Besser kann man es nicht ausdrücken Fordfan...


----------



## Mak121 (24. März 2015)

*AW: Lowrance Elite 4x Wirklich Chirp mit dem richtigen Geber?*

Hey Rene, 

vielen Dank für die super Antwort #6

Hatte leider es so verinnerlicht, dass es nur 3 Arten von Echoloten gibt |kopfkrat. Gibt ja eigentlich 4 mit dem älteren Broadbandsounder... 

Also nochmal vielen Dank, hast mich vor einem Fehlkauf bewahrt... Habe eben beim weiteren Stöbern im Anglerboard rausgefunden, dass es anstatt 4,3 Zoll nur 3,5 Zoll hat und wollte schon lieber neuere Technik mit Chirp und HDI. Für den Preis ist es mir dann doch nicht wert...

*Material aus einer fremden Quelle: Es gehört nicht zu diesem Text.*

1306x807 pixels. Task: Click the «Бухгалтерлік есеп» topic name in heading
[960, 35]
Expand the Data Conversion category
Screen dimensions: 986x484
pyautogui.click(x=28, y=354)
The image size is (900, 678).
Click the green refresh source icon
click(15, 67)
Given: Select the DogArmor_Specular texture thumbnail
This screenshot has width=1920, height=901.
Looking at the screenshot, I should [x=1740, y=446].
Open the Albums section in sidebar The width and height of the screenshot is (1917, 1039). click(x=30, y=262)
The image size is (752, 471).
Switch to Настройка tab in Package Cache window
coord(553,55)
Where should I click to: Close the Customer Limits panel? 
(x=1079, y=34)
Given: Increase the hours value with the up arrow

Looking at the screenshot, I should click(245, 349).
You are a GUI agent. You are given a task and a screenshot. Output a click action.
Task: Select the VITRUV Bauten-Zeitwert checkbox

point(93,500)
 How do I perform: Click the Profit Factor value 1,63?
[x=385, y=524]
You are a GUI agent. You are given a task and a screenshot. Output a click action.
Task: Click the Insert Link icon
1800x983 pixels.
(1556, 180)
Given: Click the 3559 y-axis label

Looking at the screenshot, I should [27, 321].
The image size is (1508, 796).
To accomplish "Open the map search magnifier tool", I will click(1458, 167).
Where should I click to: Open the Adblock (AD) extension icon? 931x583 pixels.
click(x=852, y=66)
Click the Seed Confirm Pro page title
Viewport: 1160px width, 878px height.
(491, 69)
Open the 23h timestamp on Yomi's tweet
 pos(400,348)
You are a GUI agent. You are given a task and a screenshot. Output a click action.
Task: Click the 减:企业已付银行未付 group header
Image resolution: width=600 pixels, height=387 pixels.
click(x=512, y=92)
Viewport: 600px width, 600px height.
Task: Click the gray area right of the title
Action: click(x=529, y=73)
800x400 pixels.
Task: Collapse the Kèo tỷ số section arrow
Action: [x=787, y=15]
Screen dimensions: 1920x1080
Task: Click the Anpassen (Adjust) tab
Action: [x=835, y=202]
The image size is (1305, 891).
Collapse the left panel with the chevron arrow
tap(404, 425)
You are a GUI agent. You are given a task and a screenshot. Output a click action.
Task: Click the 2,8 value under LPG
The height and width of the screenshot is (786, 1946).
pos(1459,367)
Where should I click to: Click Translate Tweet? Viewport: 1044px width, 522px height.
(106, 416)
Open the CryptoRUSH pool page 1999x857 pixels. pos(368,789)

Werde es dann wohl stornieren.


Gruß,

Marc


----------



## Sebi2004 (21. Mai 2015)

*AW: Lowrance Elite 4x Wirklich Chirp mit dem richtigen Geber?*

Hallo zusammen. 
Ich habe mir vor ein paar Wochen auch das 
Lowrance 4X chirp gekauft.... 
War jetzt ein paar mal damit auf der möhne,
aber irgendwie zeigt er mir kaum Fische an .
Kann mir nicht vielleicht jemand 
Dieses Gerät erklären? Hab ich in den Einstellungen 
Eventuell was falsch gemacht...????


----------